Lost in the endless Google results of "how to lose weight", is a concept of health that remains one of the most crucial to longevity, resilience.
We've lost this natural state in our most basic human functions.
We have gone almost all of human history needing to be active and strong just to survive. Then, almost in an instant, we went from scarcity to abundance. Food, comfort, and medicine. All so readily available to us that we have lost our ability to be challenged by anything, and it shows.
Keep in mind, all of the things I listed above are fantastic. Our ability as humans to make them accessible to the larger population is part of the reason we have been able to thrive in the last several hundred years. However, our bodies perform best when they are challenged. This new normal has taken that away from most of us.
As an example, humans are designed to be endurance machines. We used to run for miles and hours on end hunting our food. We were successful because we could outlast the animals we hunted. Now we get tired if we have to stand for more than 30 minutes. At this point, you don’t even have to get out of your house and walk in the store to get groceries, you can have them delivered.
Because we’d rather be comfortable.
Not counting sleep, think about the last time you went longer than 6 hours without eating something. For some of you, this may have been DECADES. There are so many proteins and enzymes that our body produces in times of stress that make us healthier. Things that help fight off diseases. Things that go dormant in our bodies without the stressors needed to express them.
Because we’d rather be comfortable.
Think about the last time you were cold. Not, “I just walked 60 feet to my car this morning and I was freezing!” I mean there was no way out of it, you had to stay there, you were just cold. This isn’t a concept most of us even have to deal with anymore. We can just add a layer, or turn the thermostat up in the house. The same goes for heat. Too hot? Just turn up the AC.
Because we’d rather be comfortable.
Where has that gotten us, exactly?
It made us lazy. It made us obese. It made us sick. It made us depressed.
It made us WEAK; mentally, emotionally, and physically.
Our bodies NEED stress of all kinds. The stress I am referring to is not the chronic, low-grade stress most people deal with daily. Rather, periods of extreme stress put on our system, followed by a time of complete rest and recovery. High peaks and low valleys.
Instead we live somewhere in the middle, kind of stressed all the time.
This state is where many physiological problems arise and can lead to some dangerous things down the road. Numbing all of these things in our lives with pills, food, and more comfort does nothing but make ten other things way worse.
So we go to a gym and create fake “work” so we can have the strength and fitness that people just had from living their normal lives; not that long ago, mind you.
I come from farm country, and I know that even just 50 years ago, there were (and still are) people who are mentally and physically stronger than I will ever be. They’re outside in nature moving and lifting. They eat real food that they grow and hunt, and they continue to do so into their 80’s, and 90’s in some cases.

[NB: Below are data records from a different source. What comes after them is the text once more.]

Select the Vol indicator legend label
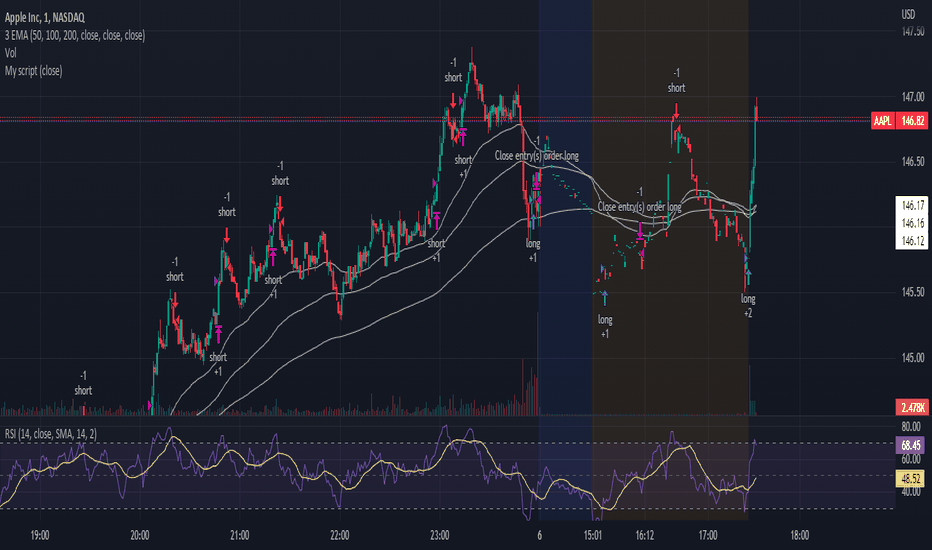The width and height of the screenshot is (932, 550). pos(11,53)
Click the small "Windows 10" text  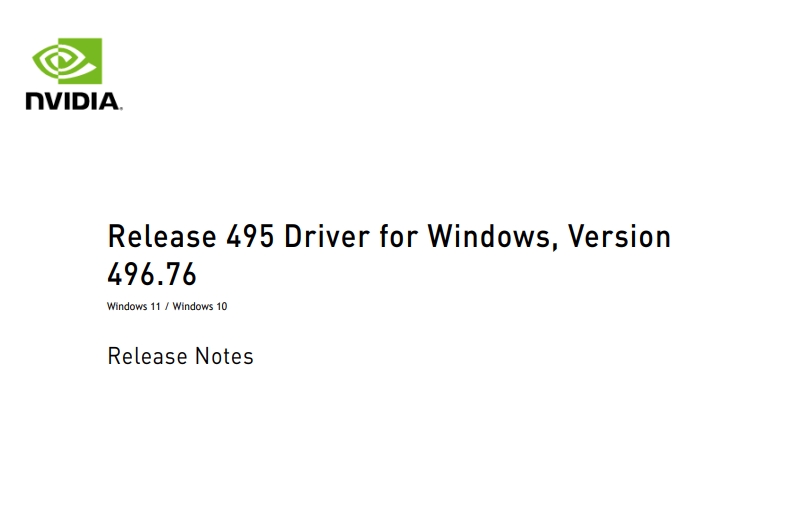pyautogui.click(x=200, y=306)
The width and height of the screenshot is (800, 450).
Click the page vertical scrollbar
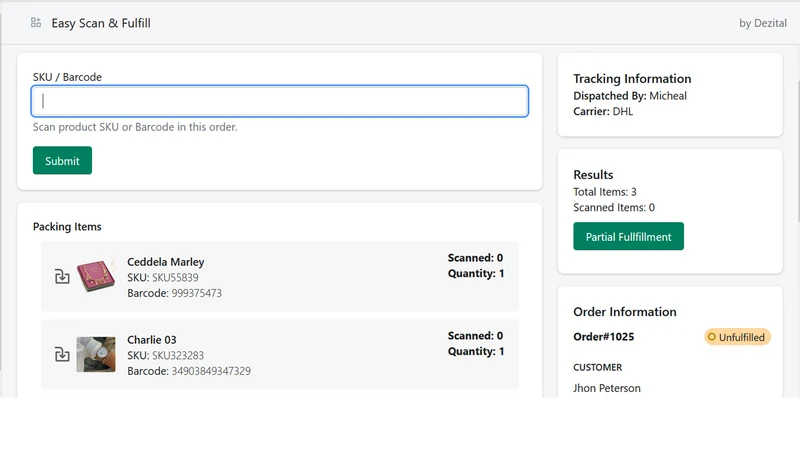pyautogui.click(x=798, y=151)
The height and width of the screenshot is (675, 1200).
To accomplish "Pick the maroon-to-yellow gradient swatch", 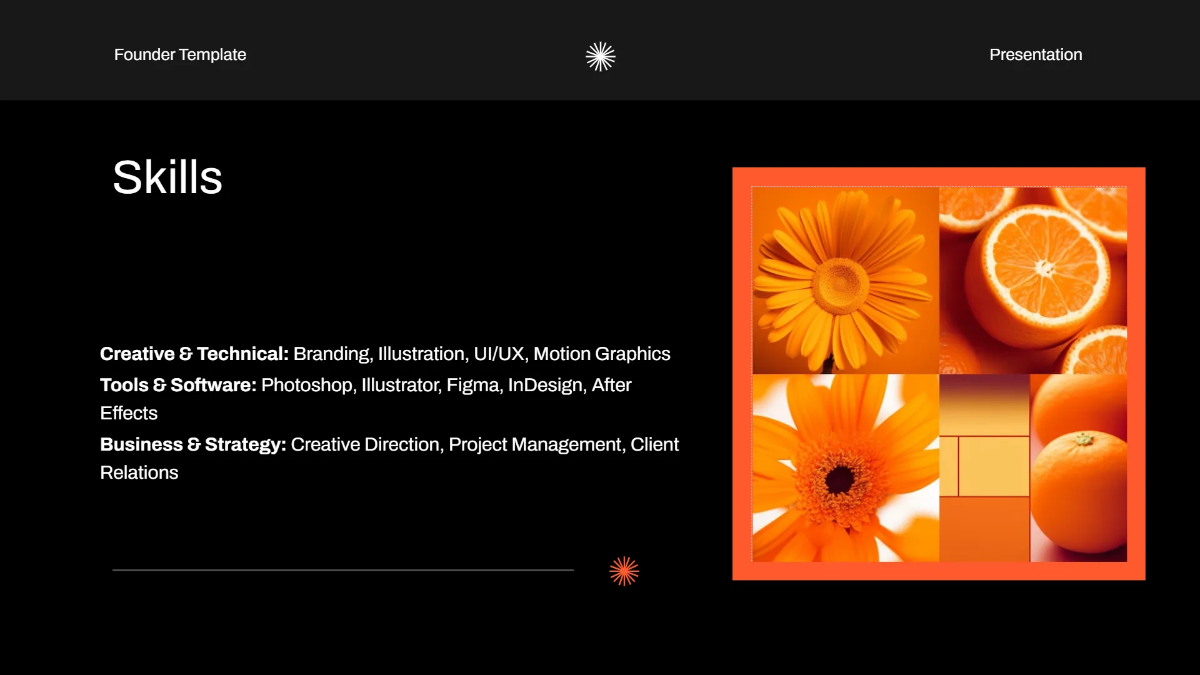I will point(984,405).
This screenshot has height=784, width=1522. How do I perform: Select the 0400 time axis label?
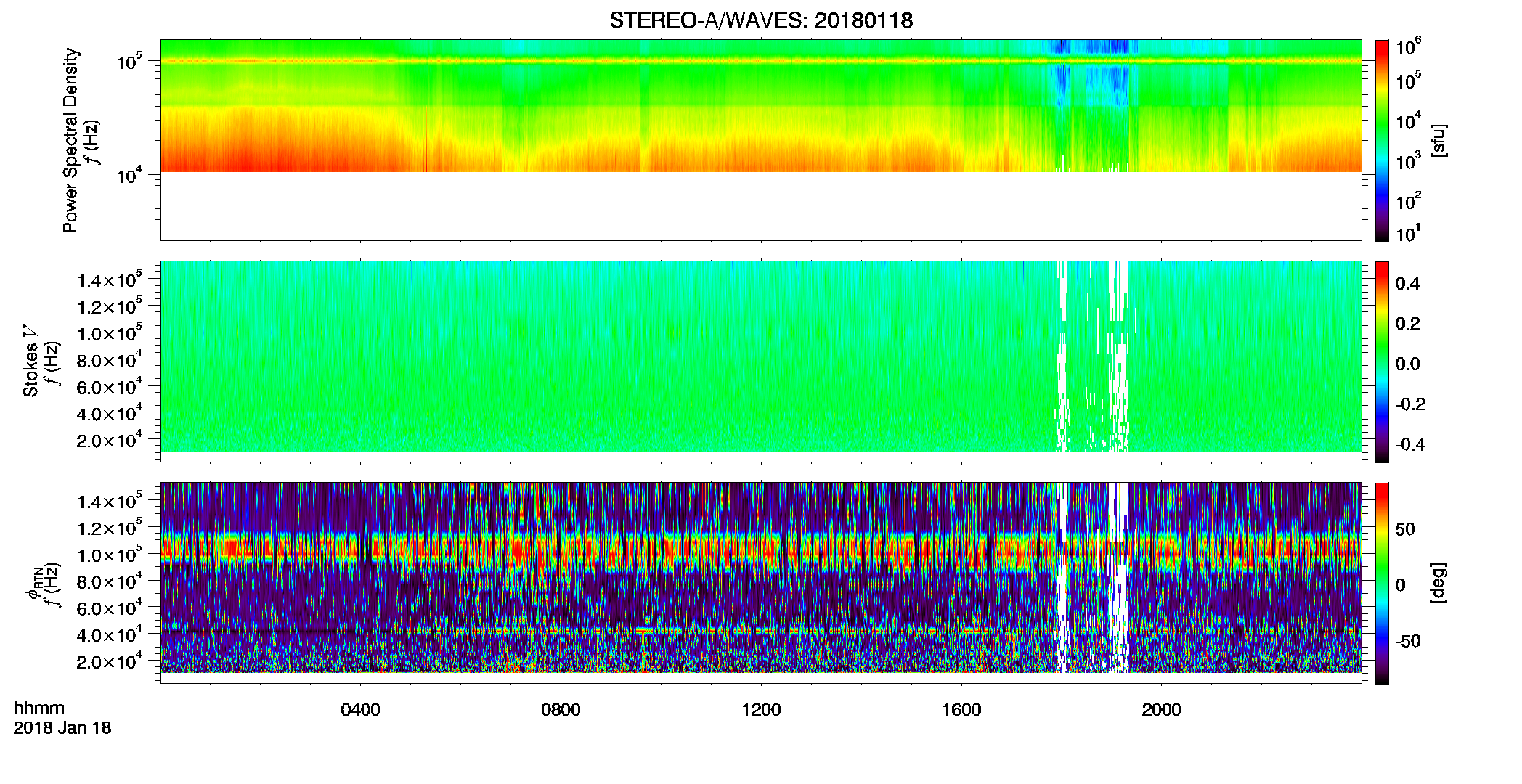click(x=360, y=709)
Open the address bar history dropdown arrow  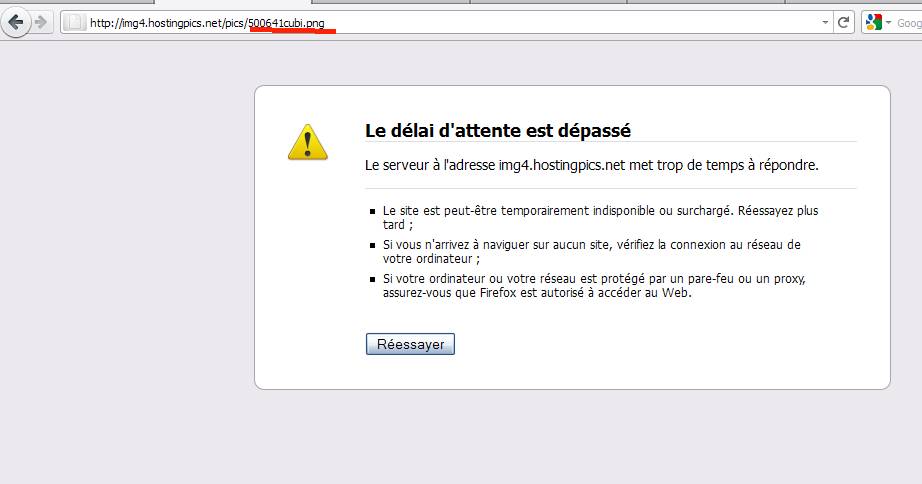824,22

So, what is the type of stress that is good for us?
There are several, and the following examples are just a few of many possibilities to put your body into these “extremes.”
Take an ice cold shower, breathe, smile, and find the joy in the feeling. Go for “too long” of a run out in nature when its “too hot”. Go a day without eating and gain some perspective on actual hunger. Tired and under-caffeinated but need to get work done? Get it done anyway.
The important thing though, is to know how to control your mind and adapt to these conditions.
Learn to control your breath, and you control everything.
If you're stressed, sit there and actually FEEL it. Focus on your breathing until you are brought back to a relaxed state. You can utilize various breathing protocols to help down-regulate your body. My go-to protocol is Box Breathing, a simple and effective breathing pattern that you can do anytime you’re needing to bring yourself back to center.
How to Box Breathe:
Sit or lie down in a comfortable position.
4 second inhale
4 second hold on full lungs
4 second exhale
4 second hold on empty lungs
Repeat for 3-5 minutes, or longer if you want.
You can also extend those steps as far as you can keep the pattern consistent. You can make every step 8 seconds long if you have the lung capacity and control. It takes practice to get there, but it’s possible.
You already have the ability to control your emotions, and your response to physical and mental stressors, but you must practice.
Learn how to find discomfort, embrace it, and conquer it.
You’ll become more resilient to external forces, and by extension, much healthier.